There is a saying that is widely popular among conservatives: "The government that governs least governs best." The current class of Republican legislators in Washington is taking it to a whole new level: "The government that doesn't govern at all governs best." John Boehner has tried his best to govern, but as he told his Conference in locker room language, you can't lead without any followers.
So, with the leadership of both parties backed into a corner, we are left with one option to end the impasse and avert untold and unknown consequences on Tuesday, an option that would be a first of its kind event in this Congress and a first of its kind event in the Obama Presidency: a bipartisan vote in the House for a major piece of legislation.

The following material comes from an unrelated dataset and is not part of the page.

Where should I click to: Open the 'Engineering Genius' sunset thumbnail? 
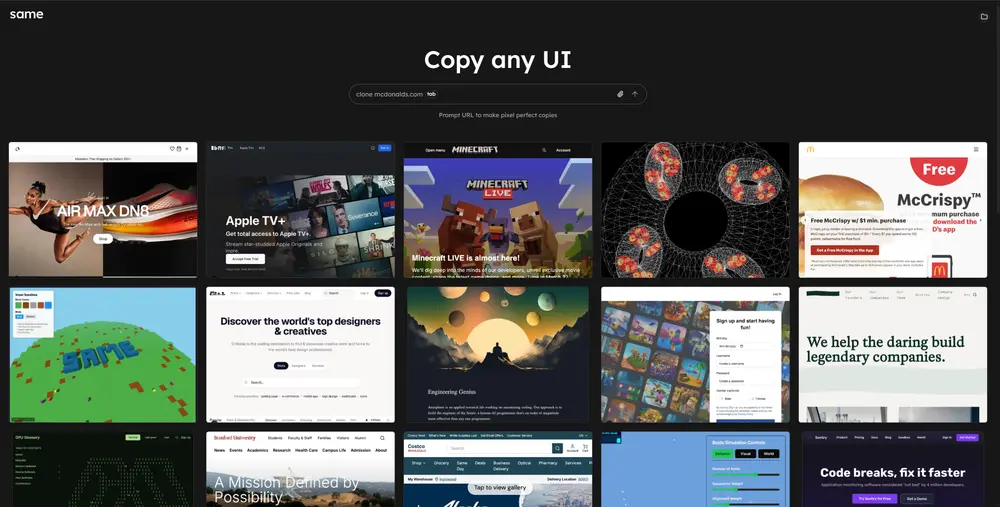point(497,355)
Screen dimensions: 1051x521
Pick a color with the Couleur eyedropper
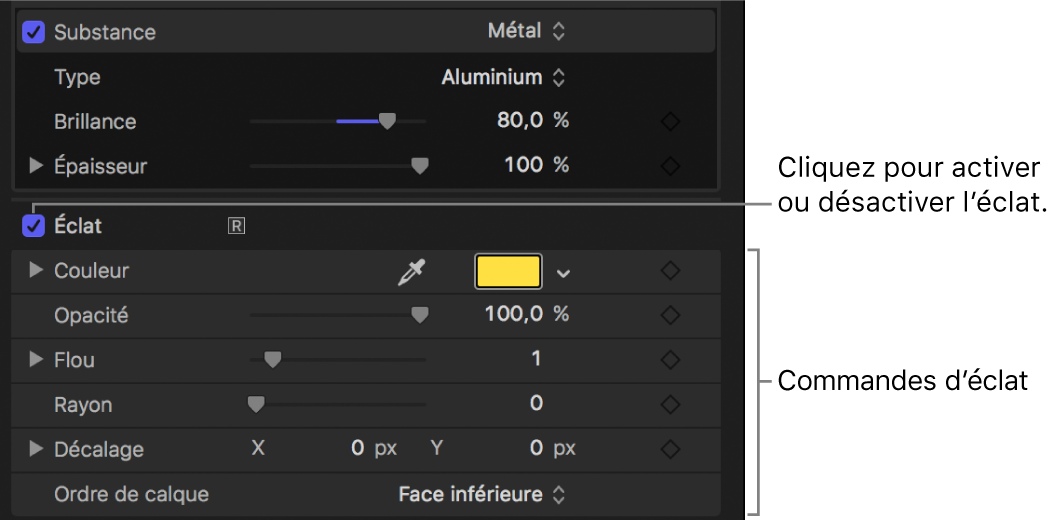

To date, Democrats and Republicans in the House have not joined one another in a single major piece of legislation since President Obama took office. Not one. Stimulus package? No Republicans. Health care reform? No Republicans. Dodd-Frank? Hardly -- Snowe and Collins from Maine (outcasts to their party) and Brown from MA. There is no shared ownership of any work of the last two years.
When the two parties don't share in the passing of legislation, they don't share the responsibility of governing. Governing is hard; saying no to everything is easy.
As Tea Party Republicans dig in their heels against his plan -- or any plan -- Boehner must look across the aisle, and his Democrat brothers and sisters must do the same. Bipartisanship is no longer just a word that members of Congress can throw around and then ignore. It is the only option. And that's a good thing. (The Founders warned us about Parties.)
If Boehner and Nancy Pelosi are able to lead their caucuses to a bipartisan vote, it would be the first time in years that the two parties have shared responsibility for running the country. Leaders from either party could no longer hurl insults and slogans at each other; talking heads would be forced to drop the partisan talking points for bi-partisan talking points; Mitt Romney and the rest of the presidential candidates (and Sarah Palin and the rest of the non-candidates) would not be able to attack the vote on partisan grounds; and, most of all, members from both parties would get to go back to their districts for the August recess and tell their constituents how they worked together to address what is widely seen as a consensus problem. Shared governing results in shared responsibility.
A bipartisan vote might actually lead to an intellectual conversation instead of a partisan shouting match. That would be a welcome change.
As the debt ceiling looms, Congress has to govern. There is no better way to do that than to ensure that both parties are held responsible for the choices the Congress makes.